> **Problem to work on**
Quote exactly and only this range of lines in the data below: the line that holds "Click the address bar URL" to the line that holds "Screen dimensions: 1280x944", both included.

> **Materials provided**
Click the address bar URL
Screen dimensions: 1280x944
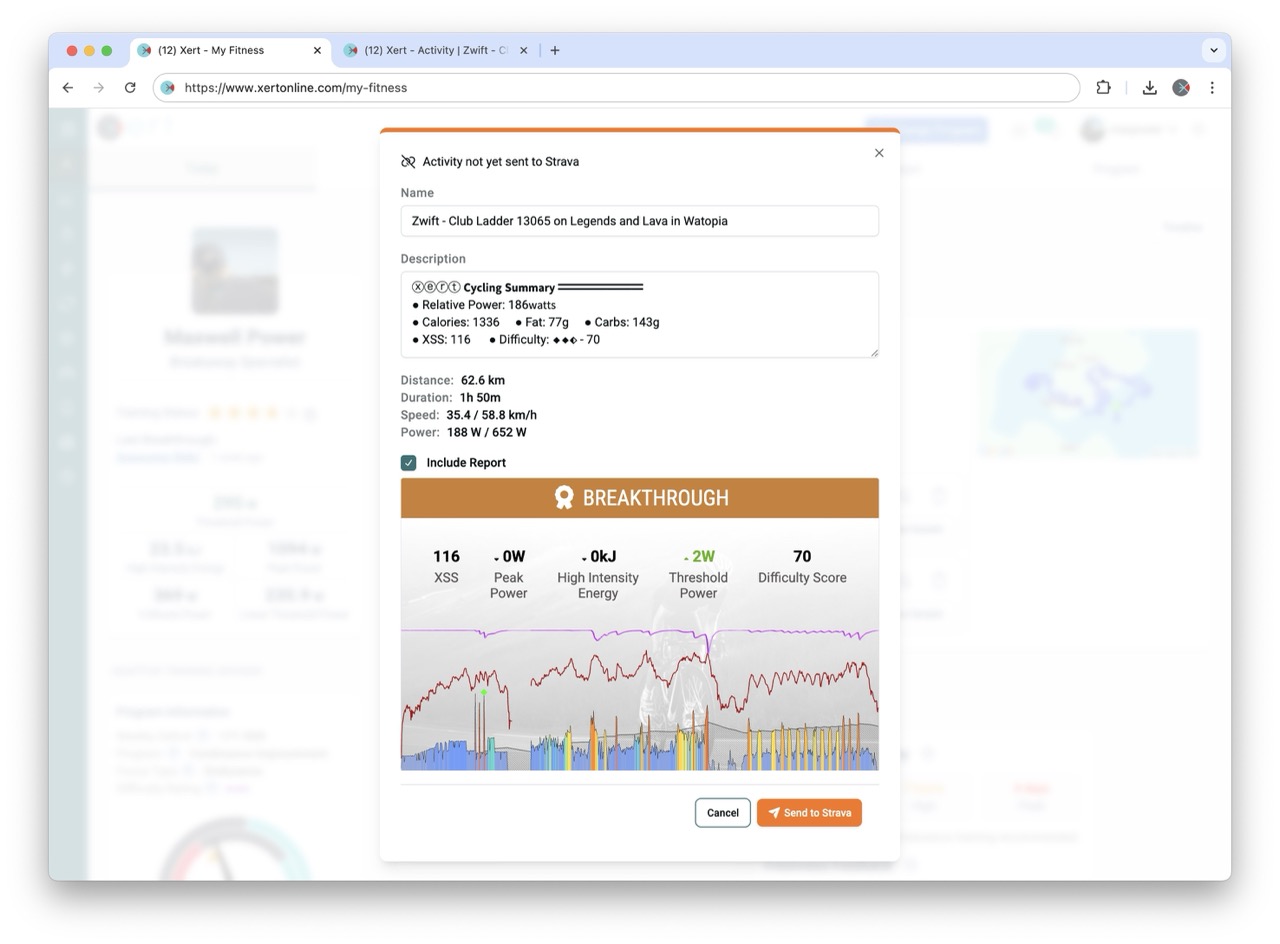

---

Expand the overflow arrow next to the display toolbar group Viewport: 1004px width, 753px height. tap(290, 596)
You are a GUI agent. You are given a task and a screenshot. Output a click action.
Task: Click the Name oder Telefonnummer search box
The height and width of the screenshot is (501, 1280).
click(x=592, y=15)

...

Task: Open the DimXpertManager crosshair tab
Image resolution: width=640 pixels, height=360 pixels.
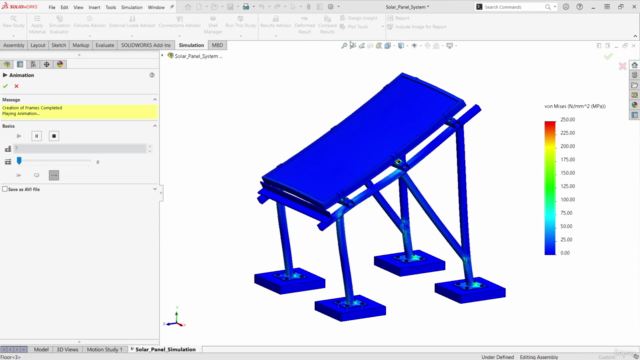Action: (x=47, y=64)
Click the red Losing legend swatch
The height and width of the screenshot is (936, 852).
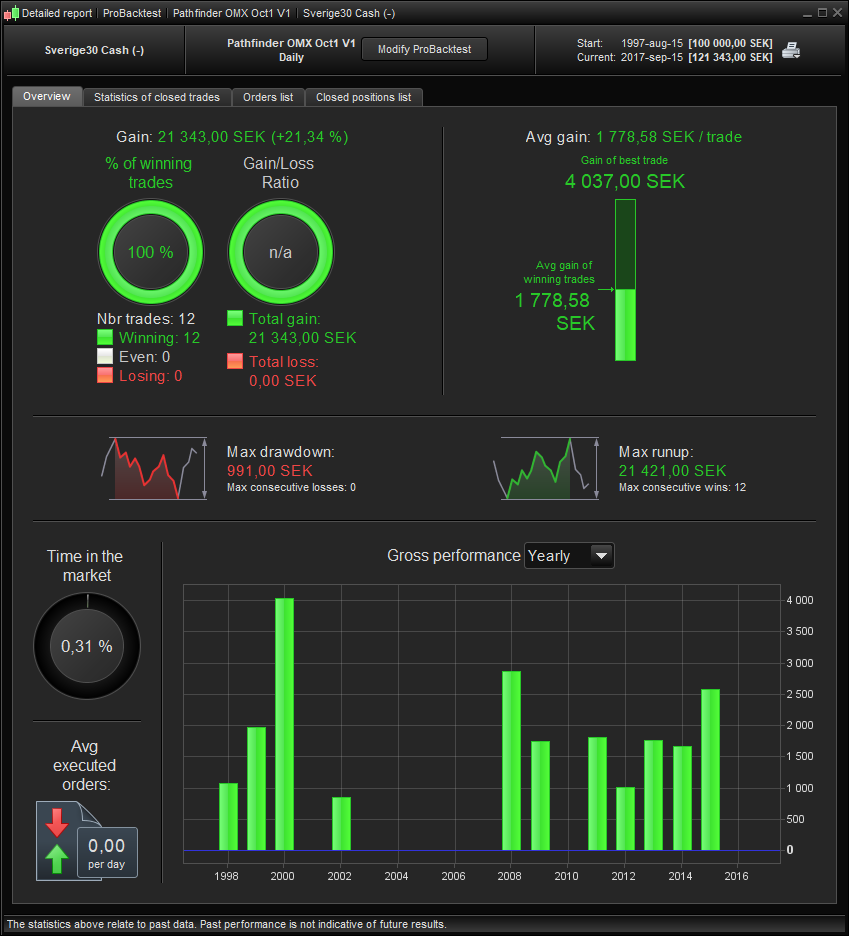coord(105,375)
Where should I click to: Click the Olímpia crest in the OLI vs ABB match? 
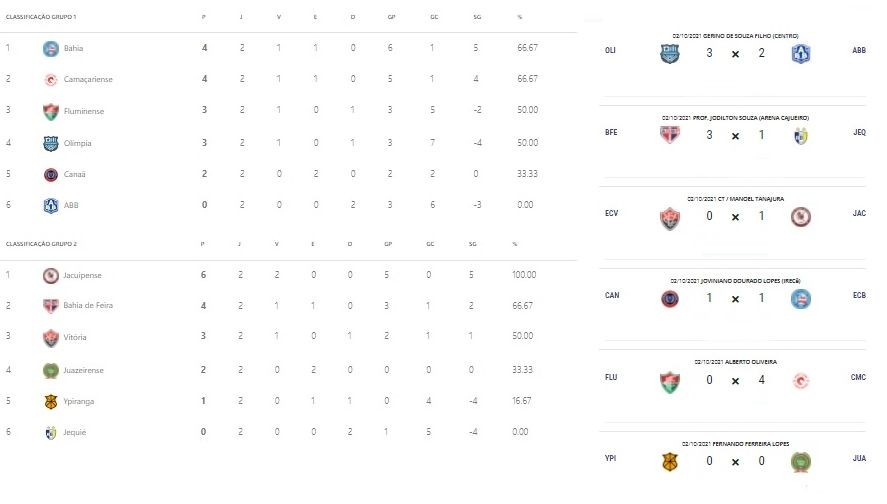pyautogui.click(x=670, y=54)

> **Answer section**
Click the address bar URL
Screen dimensions: 1280x944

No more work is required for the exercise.